Quel plaisir de retourner au théâtre !
Quel plaisir de retrouver la magnifique salle du Théâtre Montansier ! Et quelle drôle de sensation que de contempler (la faute à la distanciation physique) un public éparse et étrangement uniforme (masque blanc couvrant le visage oblige). Pour un peu, l’on se croirait projeté dans une pièce de Beckett ou sur l’affiche de Réalité (le film de Quentin Dupieux).
Néanmoins, dès la lumière éteinte et une fois cette étrange atmosphère assimilée, on se plonge avec délice dans les trois micro-pièces d’Anton Tchekhov proposées par Peter Stein. On est d’autant plus concentré que, merci le Covid, plus personne n’ose tousser ; comme quoi c’était possible !
Dans « Le Chant du cygne », l’absence totale de décor (les murs sont bruts, comme aux Bouffes du Nord) et l’éclairage à la bougie soulignent le caractère crépusculaire du personnage incarné par Jacques Weber : un comédien vieillissant qu’on a littéralement oublié dans un théâtre.
Jacques Weber, volontiers tonitruant, semble avoir du mal à camper ce personnage désabusé oscillant entre désespoir et bouffonnerie : « J’ai 70 ans, c’est déjà Ding-ding, on ferme ».
C’est comme si le metteur en scène et le comédien n’avaient pas trouvé le bon rythme pour une pièce qui, bien que courte, s’étire en longueur.

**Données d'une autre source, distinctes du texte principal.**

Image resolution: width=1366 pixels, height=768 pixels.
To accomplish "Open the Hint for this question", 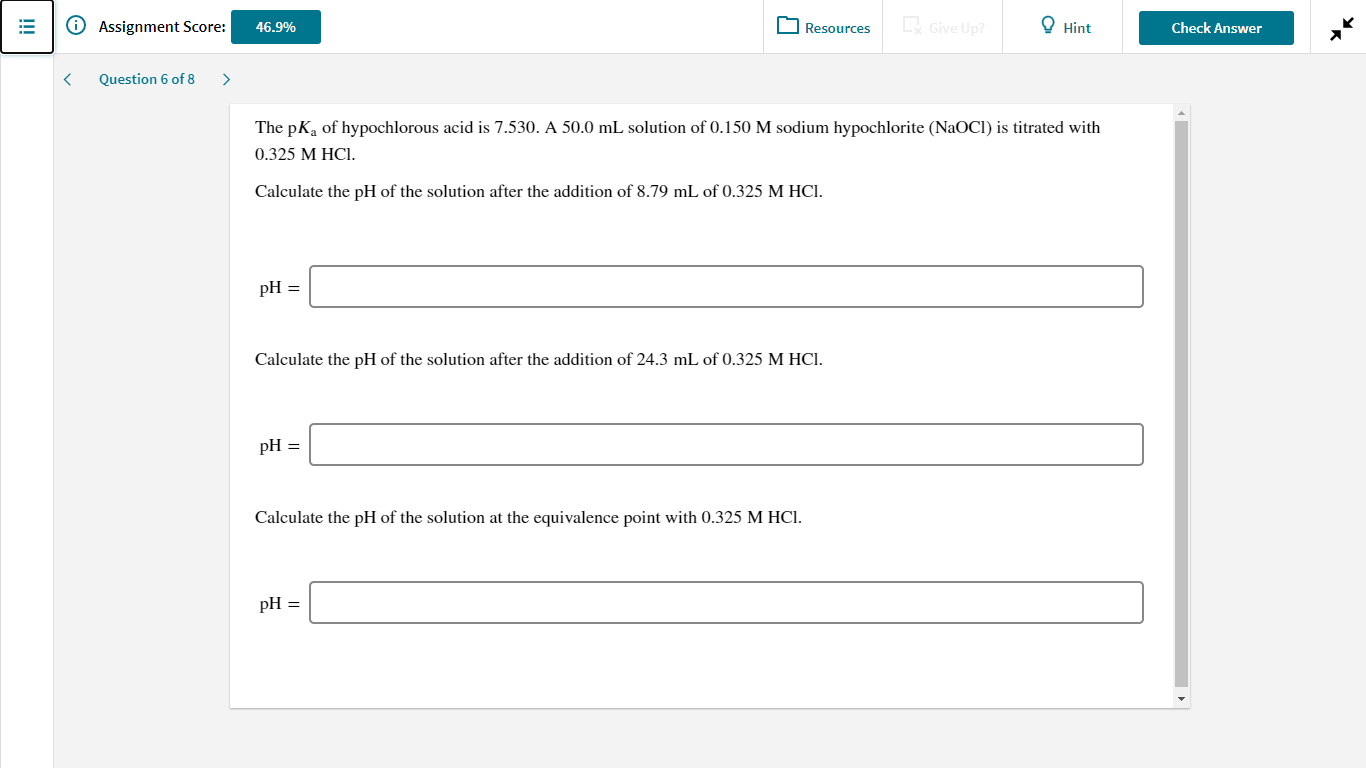I will pos(1063,27).

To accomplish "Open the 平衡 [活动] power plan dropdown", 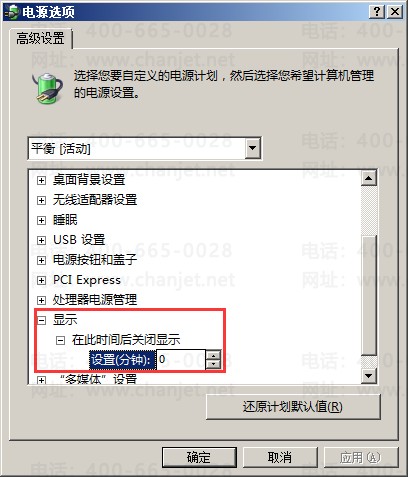I will (253, 148).
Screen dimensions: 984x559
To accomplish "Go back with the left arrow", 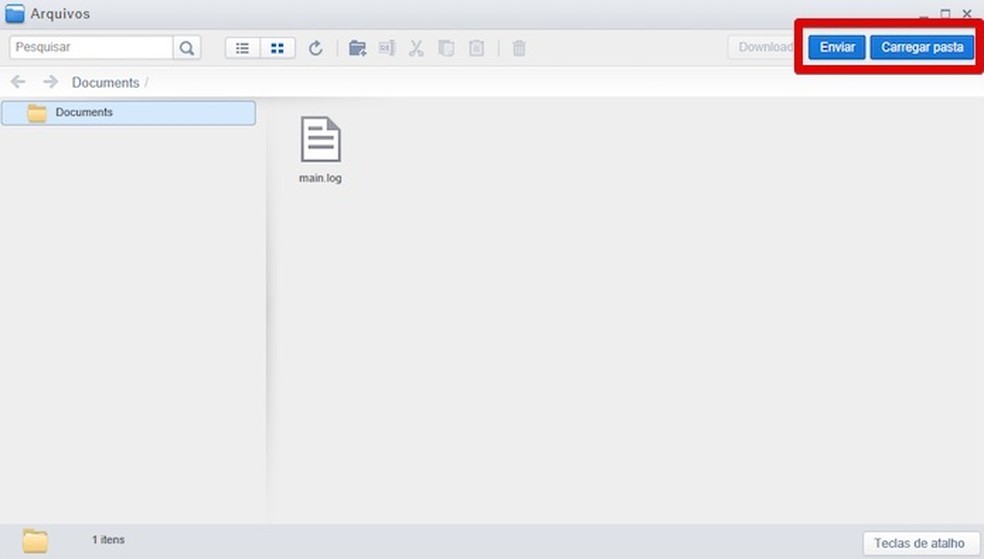I will 18,82.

Heureusement, la deuxième pièce, intitulée « Les méfaits du tabac », est bien plus réussie. Jacques Weber, seul en scène, se réveille (et du coup, les spectateurs aussi!) et nous amuse avec un exposé sur le thème du tabac dont le sujet dérive bien vite sur la femme du conférencier : « elle est toujours de mauvaise humeur (…) elle m’appelle l’épouvantail ». Ici encore la pièce est douce-amère : on s’amuse drôlement de la descente aux enfers que constitue la vie du personnage. Il faut dire que Weber a trouvé le bon tempo et qu’il est délicieux et juste,
Pour la troisième et dernière farce, l’on se dit que les deux autres comédiens vont servir de faire-valoir à la star Weber ; or c’est tout l’inverse, Jacques Weber se met au service de ses partenaires Manon Combes et de Loïc Mobihan, un formidable duo de jeunes comédiens.
Dans « Une demande en mariage », un jeune homme émotif, obséquieux et pragmatique (« Si l’on attend l’amour véritable, on ne se mariera jamais ») demande la main de la fille de son voisin et ami. Mais ses hésitations et circonlocutions vont lui faire commettre un impair qui va bientôt mettre son projet en péril. Alors que le père lui donnait au départ des petits noms tendres (ma bichette, ma mignonne…), sa relation avec sa promise s’envenime jusqu’à la crise de nerfs, crise de nerfs qui donne l’occasion à Loïc Mobihan et, surtout, à Manon Combes d’exprimer pleinement leur talent dans un numéro débridé et désopilant.
Il y a un véritable crescendo dans la mise en scène des trois pièces et, si la mort rode au départ (ce qui correspond assez bien à l’ambiance Covid), l’on ressort du théâtre tout ragaillardi et avec une pêche d’enfer ; le spectacle vivant porte ici bien son nom.